# U.S. Army CPT sues POTUS?



## Kraut783 (May 5, 2016)

Something tells me he won't get to promoted to Major....

http://www.nytimes.com/2016/05/05/u....html?smid=tw-nytimes&smtyp=cur&_r=1&referer=


----------



## Marauder06 (May 5, 2016)

Please don't be Intel... please don't be Intel... pleasepleasePLEASE don't be Intel...

 you mother...


----------



## Gunz (May 5, 2016)

Yipes. 

What brand of crack is the soon-to-be former captain smoking?


----------



## Marauder06 (May 5, 2016)

I wonder if he already knew he wasn't going to make it to major before he did this.


----------



## Il Duce (May 5, 2016)

Marauder06 said:


> Please don't be Intel... please don't be Intel... pleasepleasePLEASE don't be Intel...
> 
> you mother...



I had the same reaction.  Started reading thinking 'I wonder what branch this guy...D'OH!'

I guess on the plus side for him he likely just became the G2 of the Texas militia.  Watch out JADE HELM fuckers, barracks lawyer is on the case...


----------



## Marauder06 (May 5, 2016)

Il Duce said:


> I had the same reaction.  Started reading thinking 'I wonder what branch this guy...D'OH!'
> 
> I guess on the plus side for him he likely just became the G2 of the Texas militia.  Watch out JADE HELM fuckers, barracks lawyer is on the case...


I know, right?  "Please be Signal... please be Signal... aw dammit why couldn't you have just been Signal?????"


----------



## DocIllinois (May 5, 2016)

I would suggest to Dennis Kucinich that he take our new intel celebrity out for drinks when CPT Smith rotates back to the world. 

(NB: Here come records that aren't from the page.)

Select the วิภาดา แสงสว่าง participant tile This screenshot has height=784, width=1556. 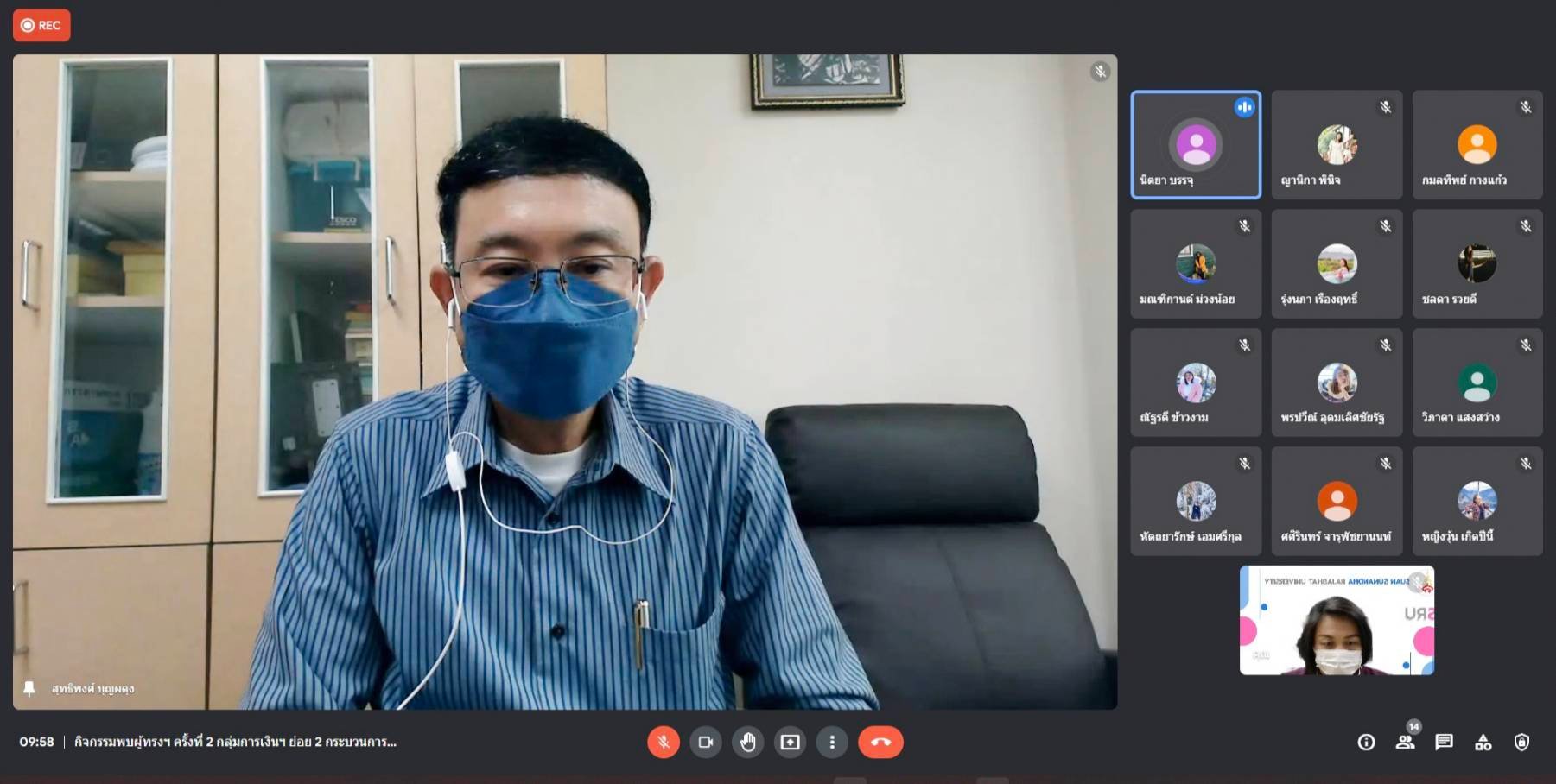tap(1477, 383)
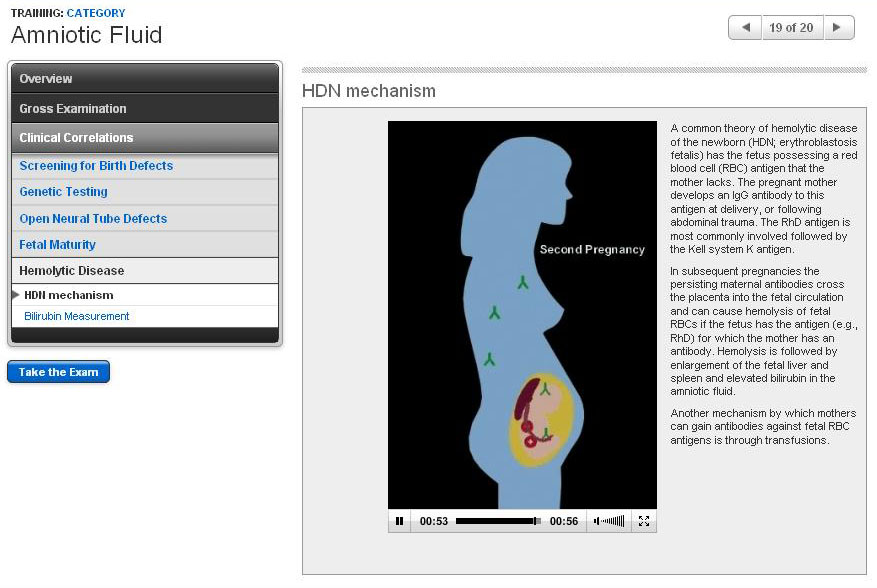Pause the HDN mechanism video

coord(399,521)
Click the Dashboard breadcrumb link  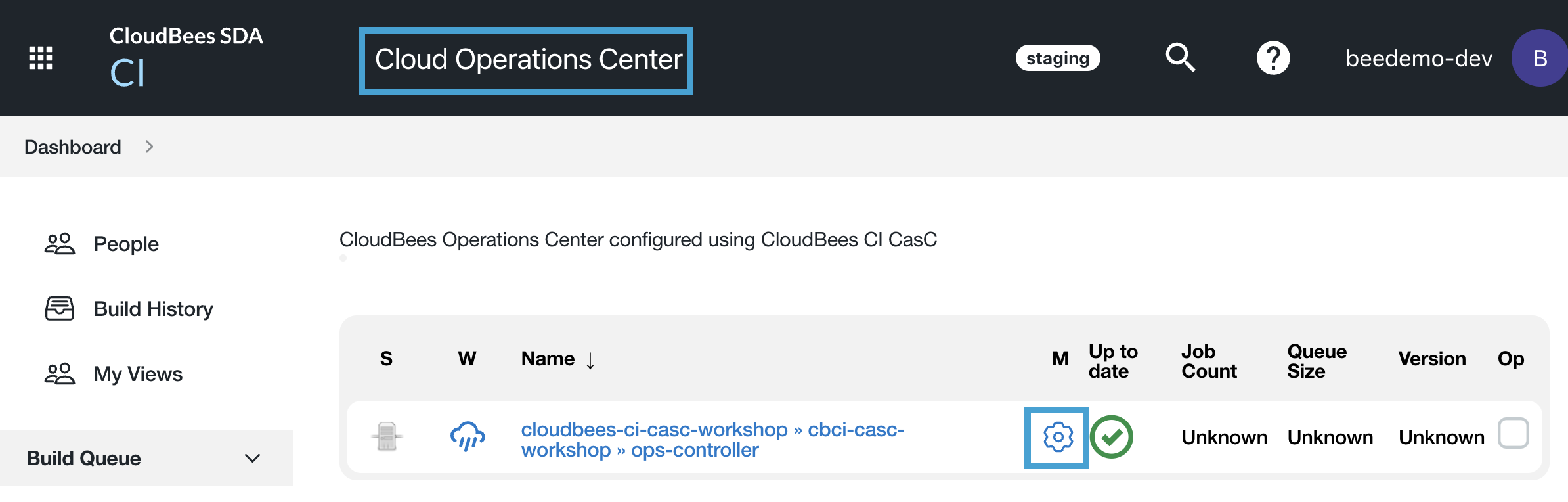[x=73, y=147]
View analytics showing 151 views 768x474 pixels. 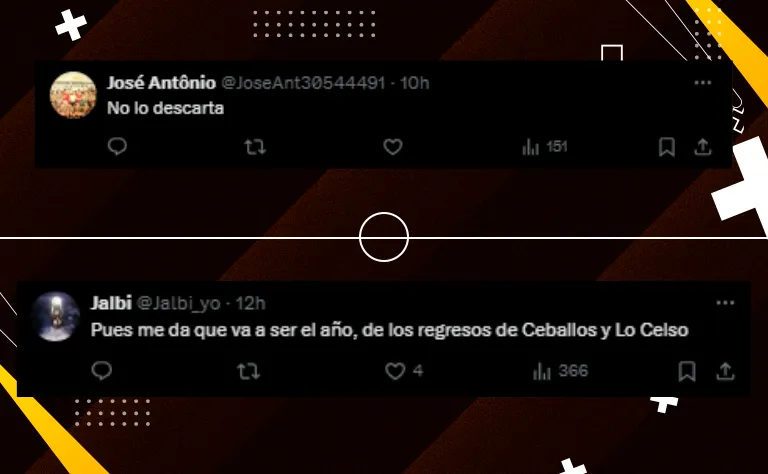pyautogui.click(x=545, y=146)
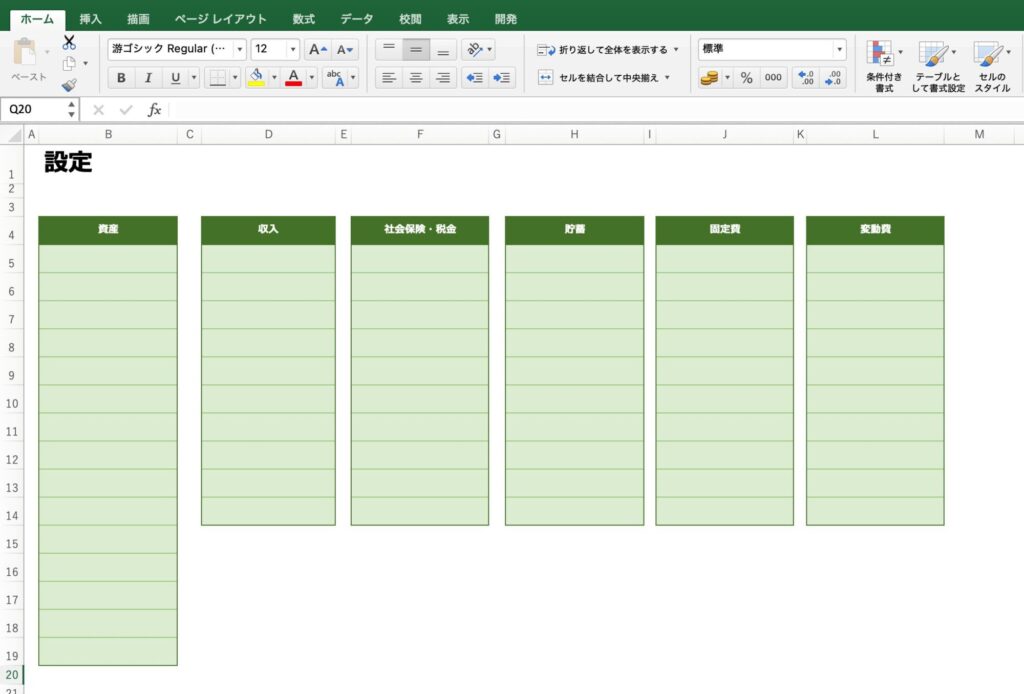Click 折り返して全体を表示する wrap text button
1024x694 pixels.
pos(608,49)
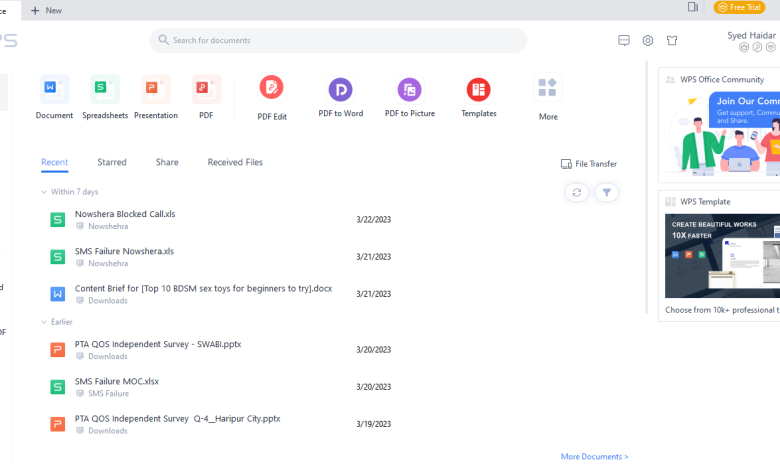This screenshot has width=780, height=470.
Task: Focus the Search for documents field
Action: pos(340,40)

Perhaps they might talk about the weather, the Cubs' chance at the Series, the outcome of Kucinich vs. Obama.  The usual stuff.


----------



## Red Flag 1 (May 6, 2016)

I find his choice of Council to be interesting. Something tells me that he had already retained said Council before starting this.

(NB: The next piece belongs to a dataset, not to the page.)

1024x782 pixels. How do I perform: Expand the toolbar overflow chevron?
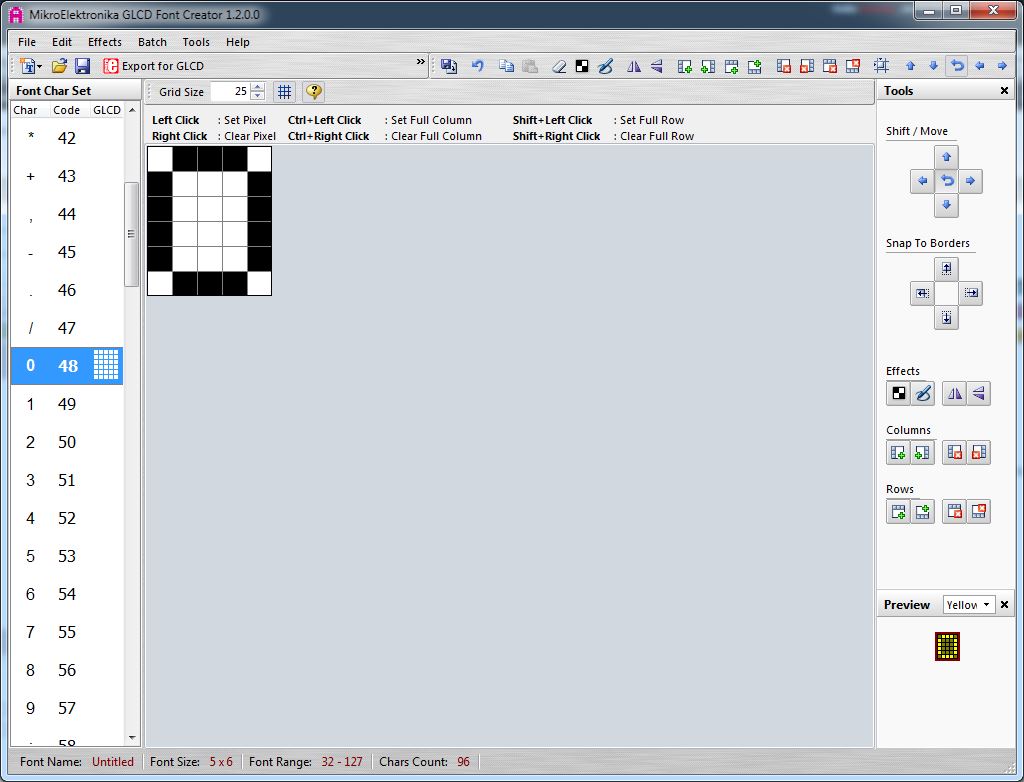[x=421, y=63]
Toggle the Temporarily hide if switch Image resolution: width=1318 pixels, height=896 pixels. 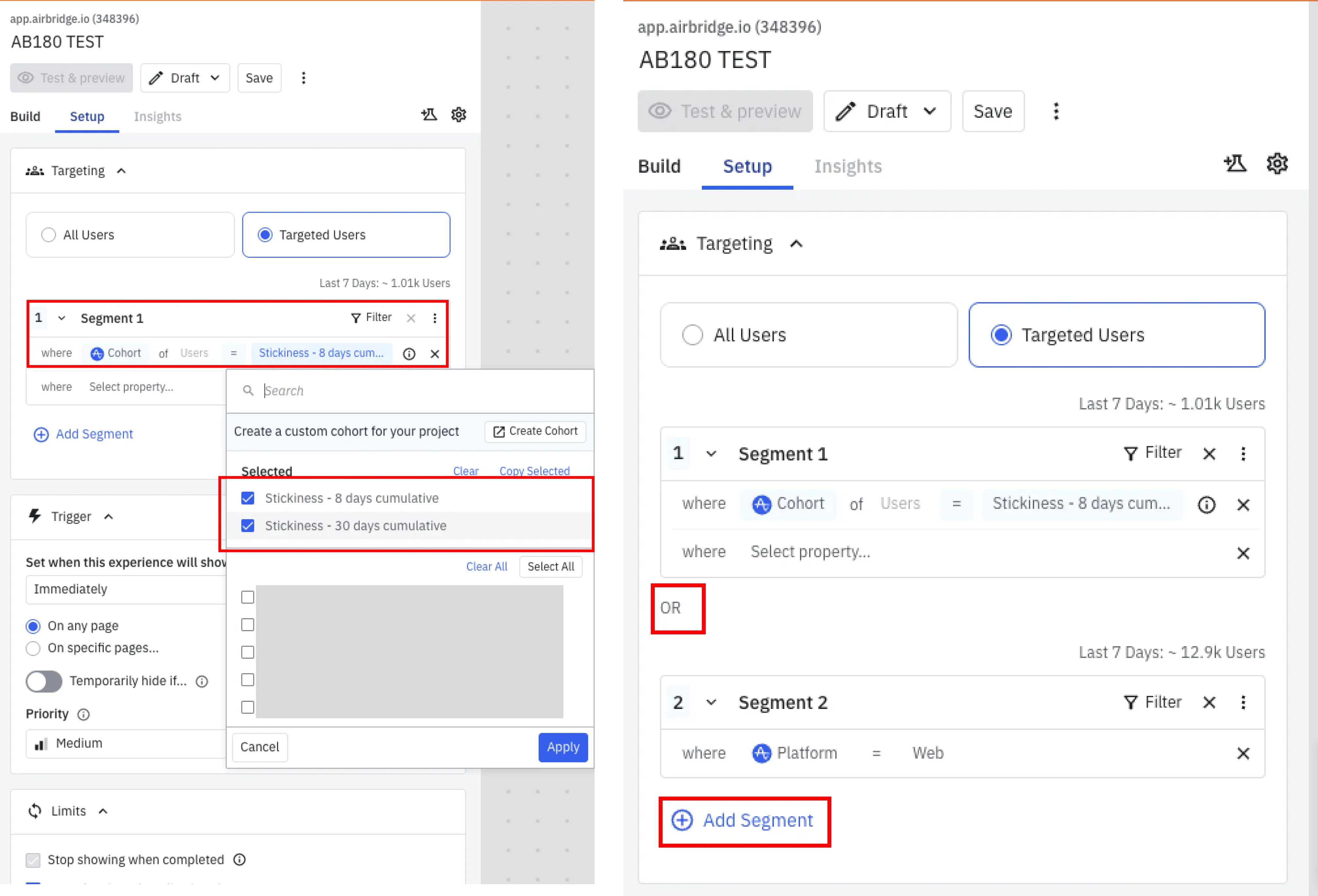tap(44, 681)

Anyway, if he ever shows in the O'Club, he'll end up in a corner, all alone. Or at the bottom of a dog pile.


----------



## Marauder06 (May 8, 2016)

Another perspective on this subject:




> Regardless of his motivations, though, an active duty officer suing the Commander in Chief is, without a doubt, contrary to good order and discipline.  Some might also argue that CPT Smith’s suit itself, not the war against ISIS, is fundamentally what goes against his oath.  Too many times, people equate “I don’t like this” or “I think this is stupid” with “this is illegal” or “this is unconstitutional.”
> 
> I don’t know if the mission against ISIS is unconstitutional, but more importantly neither does CPT Smith.  If he feels that strongly about it, he should resign his commission and pursue his lawsuit free from the bonds of military service and the Uniform Code of Military Justice.  Suing the Commander in Chief while still a commissioned officer puts CPT Smith far more at odds with his oath than the actions of the President.


----------



## SpitfireV (May 8, 2016)

Absolutely agree and I think it goes for anyone in a uniform around the world.


----------



## Marauder06 (May 9, 2016)

Red Flag 1 said:


> I find his choice of Council to be interesting. Something tells me that he had already retained said Council before starting this.
> 
> Anyway, if he ever shows in the O'Club, he'll end up in a corner, all alone. Or at the bottom of a dog pile.



Council was probably shopping for someone with standing in order to make the case happen.


----------



## Red Flag 1 (May 9, 2016)

Marauder06 said:


> Council was probably shopping for someone with standing in order to make the case happen.



Concur. Council is already swimming those waters. Why not groom yet another to fill out his client list a little more. The Captian is already near the top of the next RIF pile. The boy is fodder, perhaps with no clue as to his true position.


----------



## Gunz (May 9, 2016)

Remember John Kerry? He became a hero with the Left when he tossed his medals on the Capitol steps. Started a whole new career in politics based on his opposition to the war, probably got lots of Flower Child cooter, maybe even scored with Hanoi Jane. 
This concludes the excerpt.